Un livre-enquête revient sur la mort du secrétaire général de l'ONU au Congo. Haletant
Ecrit par le journaliste Maurin Picard, l'ouvrage s'intitule "Ils ont tué Monsieur H" (Dag Hammarskjöld). Avec comme sous-titre "Congo, 1961. Le complot des mercenaires français contre l'ONU".

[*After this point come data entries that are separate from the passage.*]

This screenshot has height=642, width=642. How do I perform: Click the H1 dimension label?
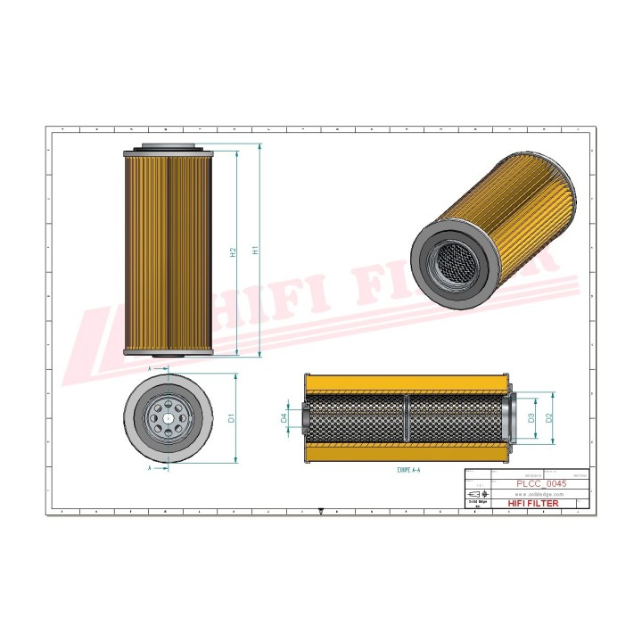256,251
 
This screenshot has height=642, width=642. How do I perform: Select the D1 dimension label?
231,417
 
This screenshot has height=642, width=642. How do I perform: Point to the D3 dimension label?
531,417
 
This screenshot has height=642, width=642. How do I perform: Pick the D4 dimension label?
284,417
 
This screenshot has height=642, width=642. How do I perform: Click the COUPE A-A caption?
409,467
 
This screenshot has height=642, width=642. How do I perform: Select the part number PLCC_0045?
542,484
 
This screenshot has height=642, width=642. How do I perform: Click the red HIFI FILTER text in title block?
533,504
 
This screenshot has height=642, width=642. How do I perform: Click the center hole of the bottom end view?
168,417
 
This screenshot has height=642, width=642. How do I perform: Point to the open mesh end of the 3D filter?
451,262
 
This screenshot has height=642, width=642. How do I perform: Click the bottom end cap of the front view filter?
168,353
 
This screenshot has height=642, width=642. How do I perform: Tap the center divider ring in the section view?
406,417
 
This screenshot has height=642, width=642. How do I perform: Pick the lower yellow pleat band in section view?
406,452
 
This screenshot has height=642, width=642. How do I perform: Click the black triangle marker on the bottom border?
320,514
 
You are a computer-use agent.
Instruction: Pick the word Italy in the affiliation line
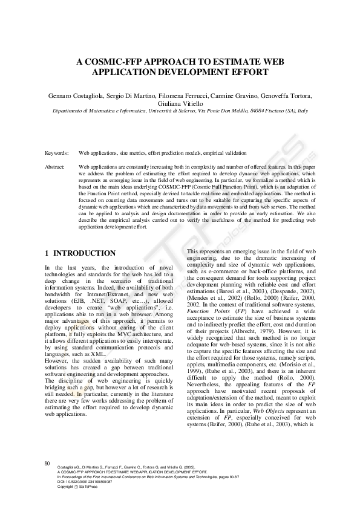point(303,111)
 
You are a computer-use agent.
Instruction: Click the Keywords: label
point(56,154)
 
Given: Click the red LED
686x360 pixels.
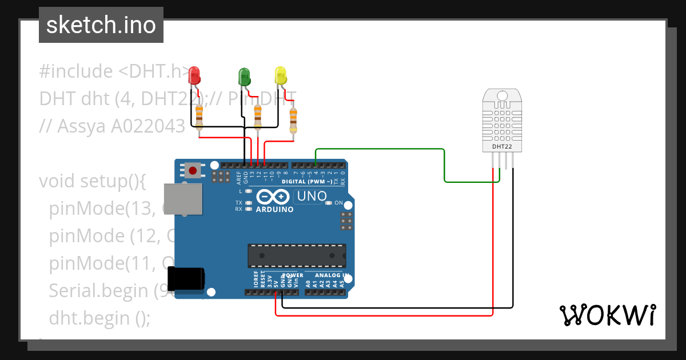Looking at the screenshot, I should (194, 74).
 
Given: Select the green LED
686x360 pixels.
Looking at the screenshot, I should (244, 75).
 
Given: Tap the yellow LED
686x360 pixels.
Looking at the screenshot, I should (280, 75).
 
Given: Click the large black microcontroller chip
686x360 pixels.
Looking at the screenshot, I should (296, 255).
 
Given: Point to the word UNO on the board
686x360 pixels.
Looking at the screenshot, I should (310, 197).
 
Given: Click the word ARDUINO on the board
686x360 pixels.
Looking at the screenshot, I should (274, 209).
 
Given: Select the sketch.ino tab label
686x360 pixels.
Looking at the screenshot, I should (101, 25).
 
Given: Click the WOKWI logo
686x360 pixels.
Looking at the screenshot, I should (607, 315).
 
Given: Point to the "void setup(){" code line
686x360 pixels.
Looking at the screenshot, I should (93, 181).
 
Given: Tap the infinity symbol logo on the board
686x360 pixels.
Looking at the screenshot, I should (272, 197).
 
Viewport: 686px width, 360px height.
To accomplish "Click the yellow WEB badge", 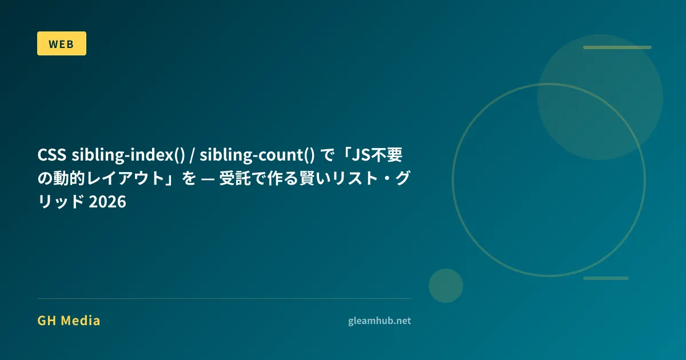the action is point(62,43).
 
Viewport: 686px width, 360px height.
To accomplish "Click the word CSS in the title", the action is point(52,155).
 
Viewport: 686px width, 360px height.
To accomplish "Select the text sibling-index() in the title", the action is point(128,155).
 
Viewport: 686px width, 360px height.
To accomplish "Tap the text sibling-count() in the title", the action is point(257,155).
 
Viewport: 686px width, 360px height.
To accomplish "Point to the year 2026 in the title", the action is point(107,202).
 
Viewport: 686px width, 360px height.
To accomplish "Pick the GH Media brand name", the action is point(69,321).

Complot ou accident ? Le 18 septembre 1961, l'avion du secrétaire général de l'ONU, Dag Hammarskjöld, s’écrase dans l'actuelle Zambie. Aujourd’hui, la thèse de l’attentat ne fait plus guère de doute. "On sait aujourd'hui qu'il s'agit d'un attentat", affirme le journaliste Maurin Picard, auteur d’un livre sur cette affaire mystérieuse, au sous-titre accusateur.
Dans cet ouvrage, intitulé Ils ont tué Monsieur H et consacré à la mort mystérieuse du secrétaire général de l'ONU en 1961, en pleine crise du Congo, tous les ingrédients du polar sont réunis : un décor (le continent africain en pleine décolonisation), le héros (le secrétaire général de l'ONU lancé dans la mêlée), de sombres intérêts (une riche société minière), un contexte (le Congo qui se déchire avec, en toile de fond, la guerre froide) et tout autour des méchants (des services secrets et des mercenaires)... Et, bien sûr, ce qui ressemble à un meurtre. Celui de Dag Hammarskjöld, secrétaire général de l'ONU depuis huit ans.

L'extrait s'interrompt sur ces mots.